Walking along the beach at the Lake today, it occurred to me that learning how to date post-forty has been a bit like looking for beach glass.
When I was little we used to go to North Myrtle Beach on the South Carolina coast twice a year. My mother and I would walk up and down the beach, along the shoreline, and I learned to look for shark’s teeth from her.
For years, I collected shells I liked – buckets of them, while she brought home a few black slivers of shark’s teeth.
Now I walk along the Lakeshore looking for beach glass – those small pieces of broken glass the waves have tumbled into smoothness. They come in brown, a milky white, green, and very rarely, deep blue.
It takes the same kind of effort I learned from my mother – a kind of concentration that gradually trains your eyes to notice a particular difference in the assortment of small stones that blanket the Lakeshore.
Online dating can be overwhelming (particularly when dating has meant years of famine). At first, I said yes to meeting anyone who was not a clear “No!” And that was good. I began to understand what questions I needed to ask, what kinds of things I needed to look for.
But it’s not all about knowing what you want. So often I catch a glimpse of green in the water only for a wave to cover it as quickly as it had revealed it.
It’s hard. So many times the possibilities of a promising date are unexplored because of timing and circumstances. Though of course, it’s also timing and circumstances that have revealed possibilities where I never thought to find them.
The analogy breaks down (they always do). I’m not collecting dates. I’m looking for a unique relationship with a partner.
But I am doing my best to collect the gifts the dates bring me.
I don’t mean literal gifts – the only two first dates I would consider unmitigated disasters included gifts. (Online dating tip: don’t show up to your first meeting with a copy of your self-published self-help book, and don’t spend the whole time talking about the special insight and technique you’ve developed to address every kind of emotional struggle. Book pitches do not work well as dates.)
Everyone I’ve met has given me a gift, though. Always the gift of time and conversation at the least, but most often, also the gift of something of their life and self and story.

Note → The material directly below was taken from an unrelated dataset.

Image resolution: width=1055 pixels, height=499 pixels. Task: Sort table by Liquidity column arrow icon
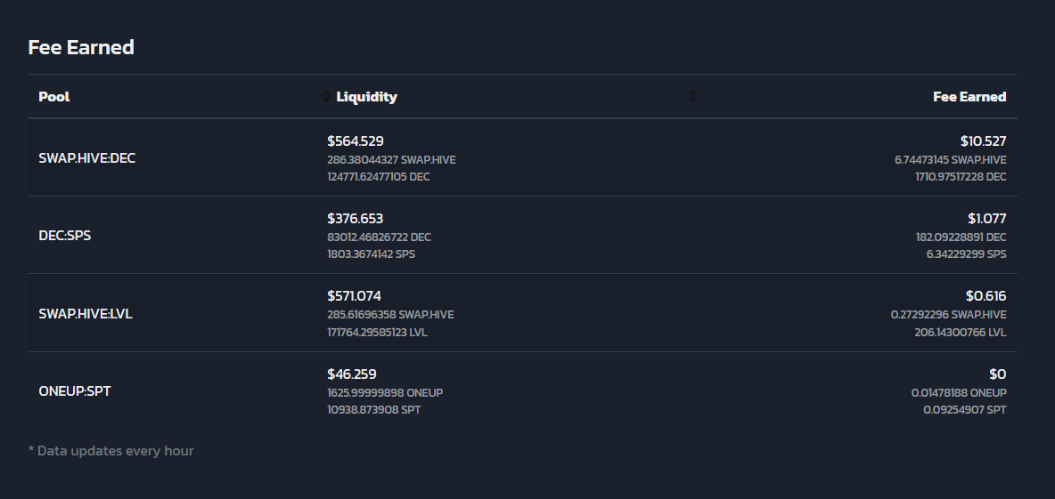coord(692,96)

There was the man whose long struggle with brain cancer ended in a miraculous cure. (His marriage survived the illness but not the cure, and he still longed for his wife.)
The former Benedictine Monk who decided final vows were not for him, and seemed to be making up for his decades in black with some of the most colorful business clothes I’ve seen on a man.
The black attorney who loved scuba diving and really wanted to go to seminary.
The pastor who’d started his career with the Chicago Police Department so young that his mother had to sign his gun permit, and then quit a few years shy of his retirement eligibility because his church needed him.
They each gave me something – often questions about life and what it means. Sometimes realizations. Sometimes affirmation. I hope I gave them similar gifts in return.
And while I don’t collect dates, I do collect the gifts they’ve brought me – like sparkling beach glass.